We are seeing more docs opting out of insurance here in NJ. They take $1500 for the year for you to be a member of their practice, then you can call, email, visit as much as possible with no additional cost – where they used to need 1800-2500 patients to cover all the overhead the insurance companies created they can now only see 600 patients at year and spend at least a full 1/2 hour per visit – whereas they used to spend 10 mins.
Hey if this keeps up it will drive the insurance companies into a “death spiral” 😯
Sounds like a great idea.
But what happens if you need a procedure, which requires a different doctor (a specialist)? Do you then have to pay for the surgeon, assistants, operating room, and anesthesiologist on your own?
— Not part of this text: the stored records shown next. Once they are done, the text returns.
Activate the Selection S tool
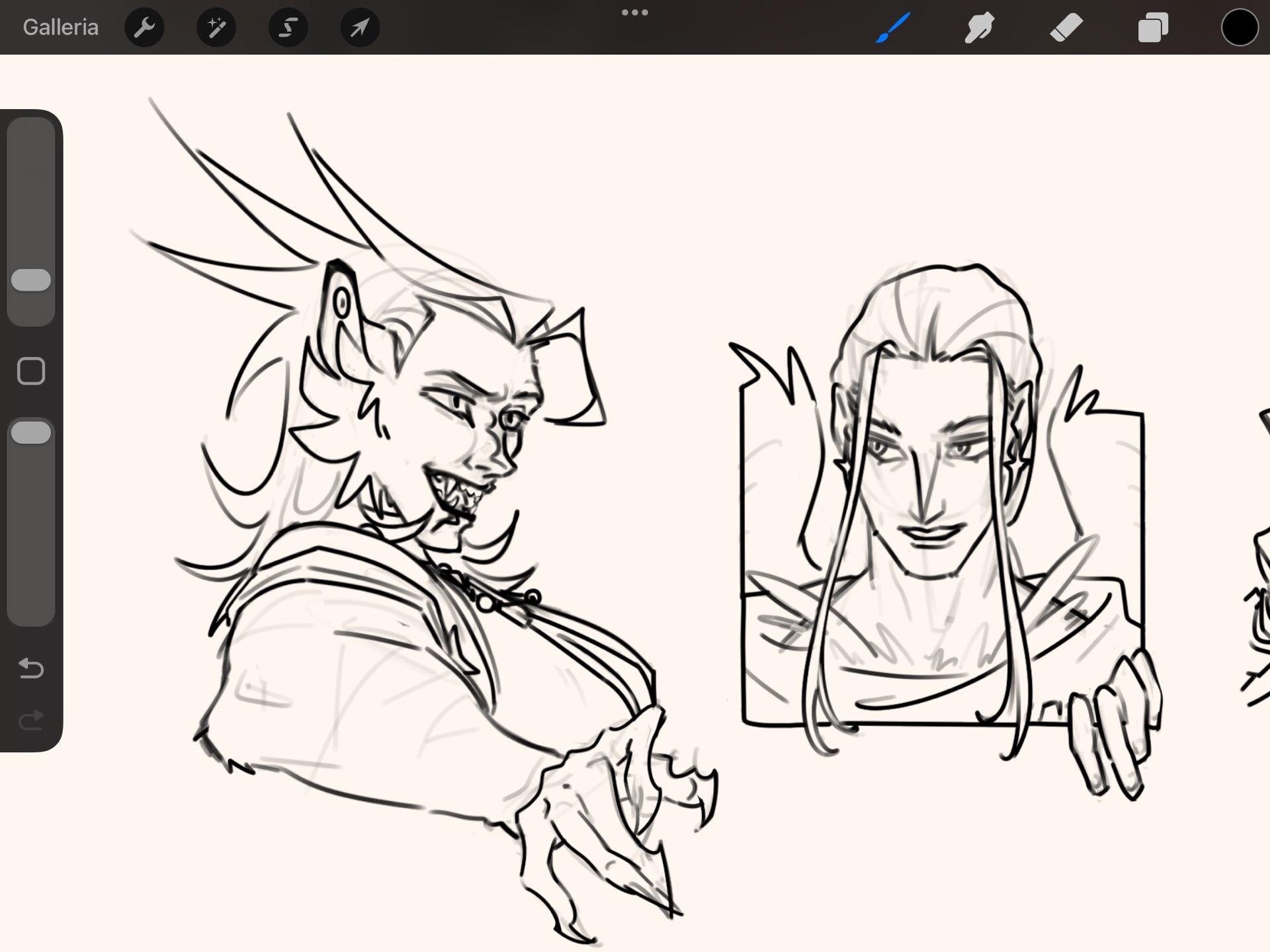The height and width of the screenshot is (952, 1270). 288,28
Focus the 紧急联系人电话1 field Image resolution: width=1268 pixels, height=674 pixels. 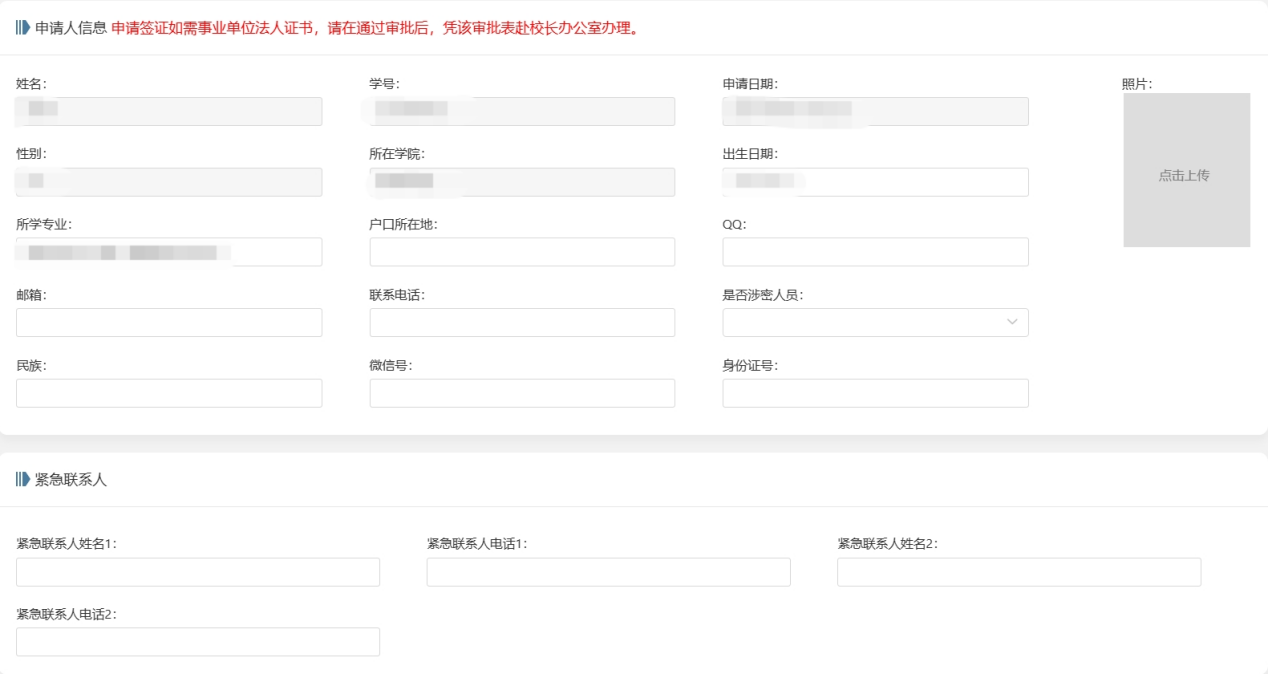pyautogui.click(x=608, y=572)
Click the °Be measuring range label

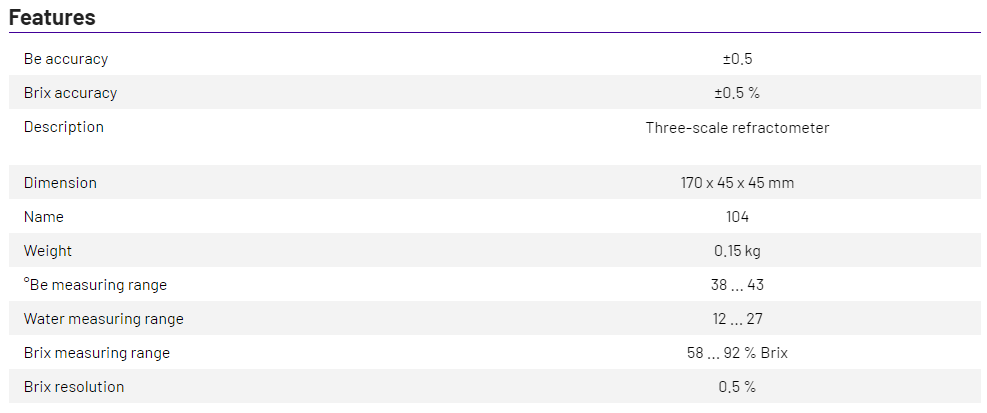[x=95, y=285]
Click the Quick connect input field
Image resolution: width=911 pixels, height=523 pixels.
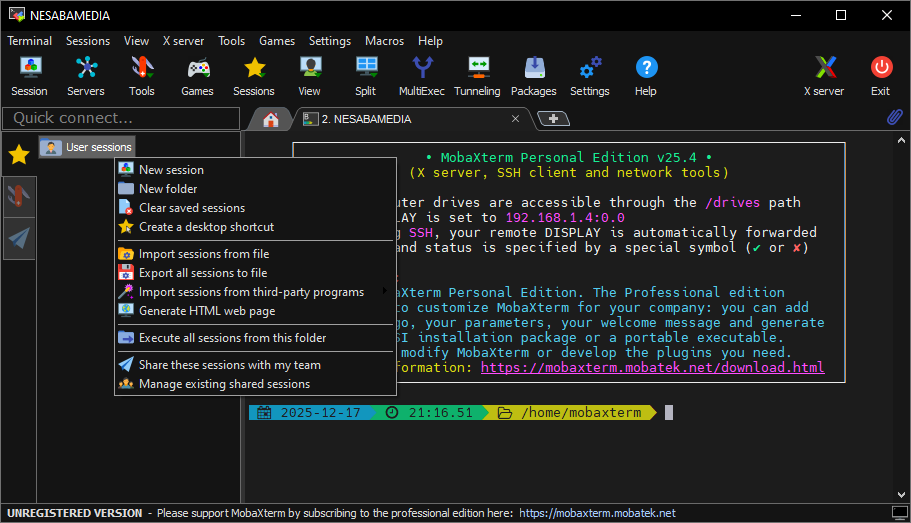121,118
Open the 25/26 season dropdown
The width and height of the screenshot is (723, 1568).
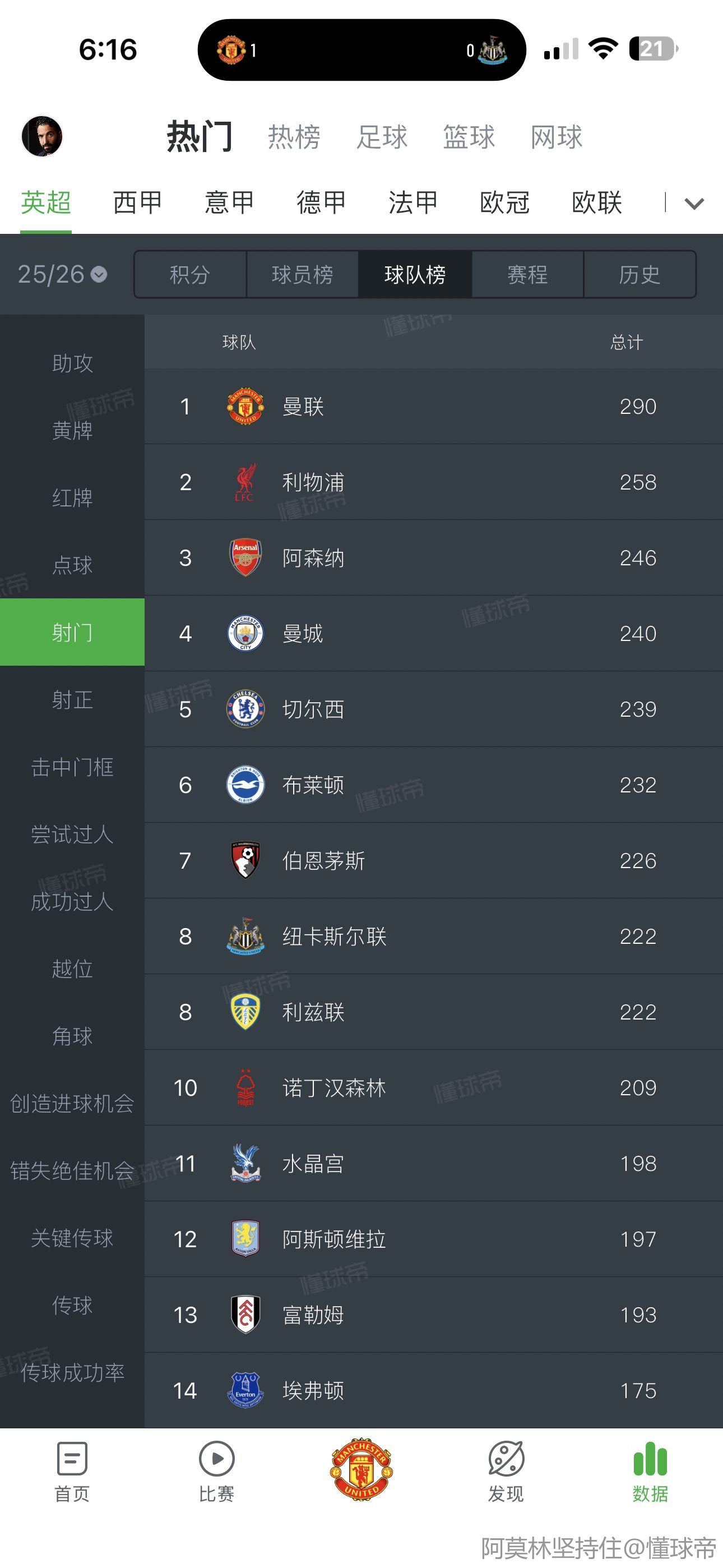(x=62, y=275)
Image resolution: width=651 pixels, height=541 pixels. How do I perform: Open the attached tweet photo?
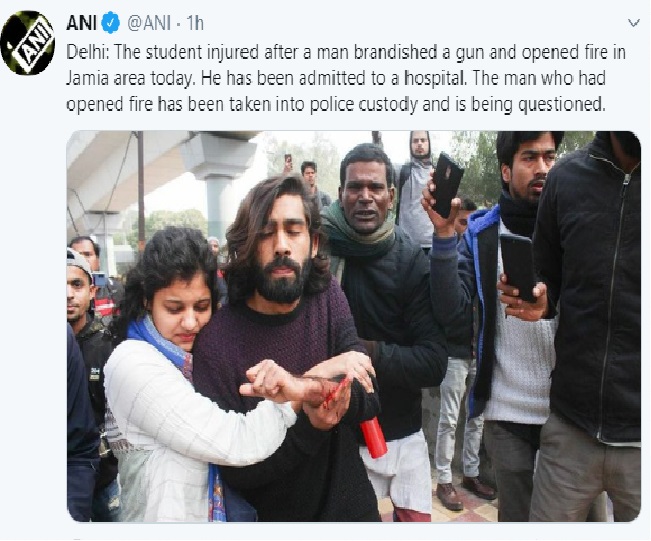coord(354,326)
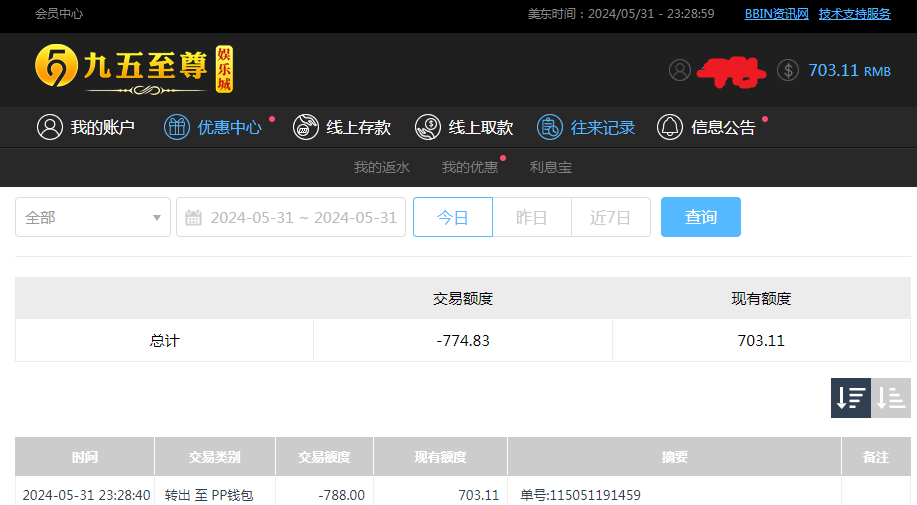Open 信息公告 announcements
The image size is (917, 505).
pos(707,127)
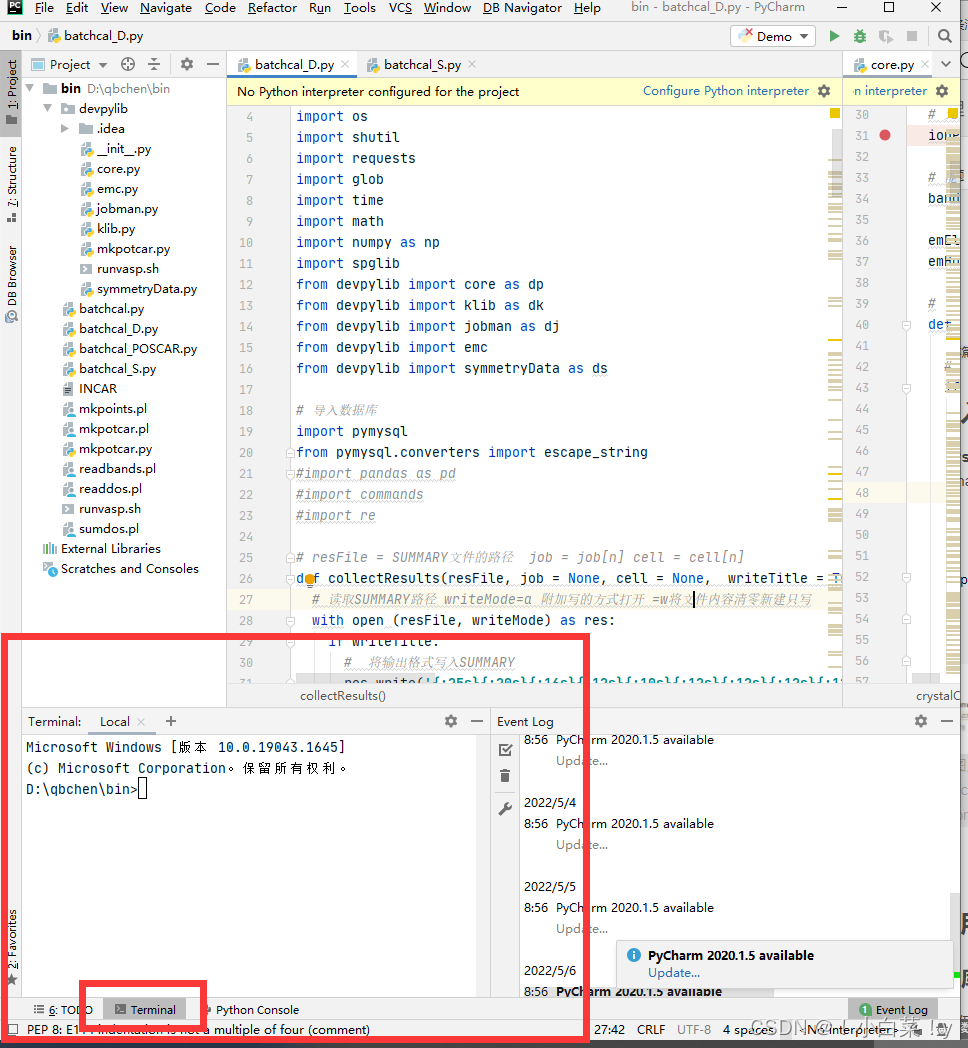The image size is (968, 1048).
Task: Click the Search Everywhere magnifier icon
Action: [945, 36]
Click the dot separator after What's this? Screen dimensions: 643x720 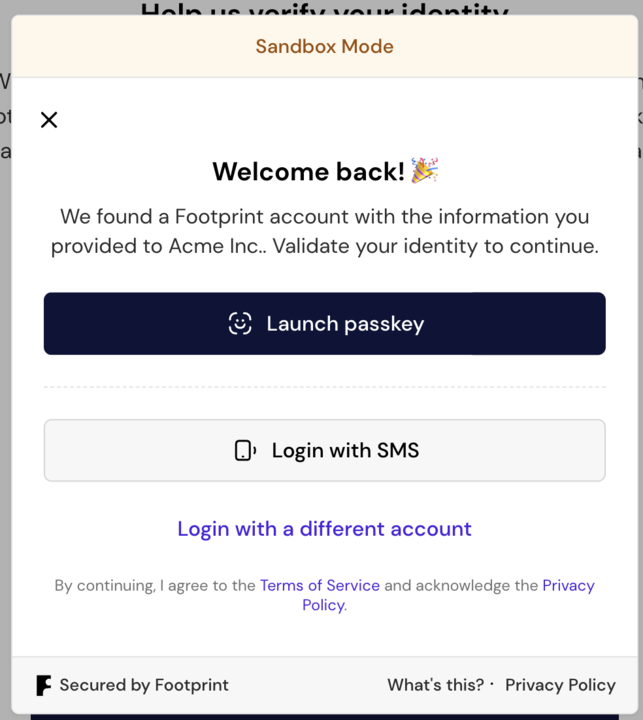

That would be prohibitive. And how does this new type of system handle medications?
Well, I just realized sometimes you’re referred to a specialist, but there’s no surgery involved. But then how would you pay for those doctor costs – that would all be out of pocket, wouldn’t it? I’m just thinking – I only see my general doctor for checkups. If I broke my leg, she’d send me to someone else, wouldn’t she? If I needed a cyst removed, she would (and did) send me to a different type of doctor. It just seems like paying more than $100 a month for a doctor I may see once or twice a year wouldn’t solve the problem for people who actually have medical needs, because they usually have to see doctors beyond their general doctor….?
I’m just kind of talking to myself here lol So I guess maybe if a whole bunch of specialists formed a group, and you still just paid something over $100 to the whole group, then you could get your different medical needs paid…. it would be like how insurance works, but without the insurance company taking money as a middleman….?
I thought that’s what the old HMOs did.
I can’t answer your question about how it works but I do know this. Recently my Mom needed to have an MRI and the place she had it gave her a 36% discount. Yes, it was 900$ off the procedure. This was because she paid in cash, no insurance.
So that 900$ goes to pay off the insurance companies. It’s insane.
Having said that I couldn’t have paid for the procedure even with the discount. My parents have more money than I have. I think that’s true of many of us.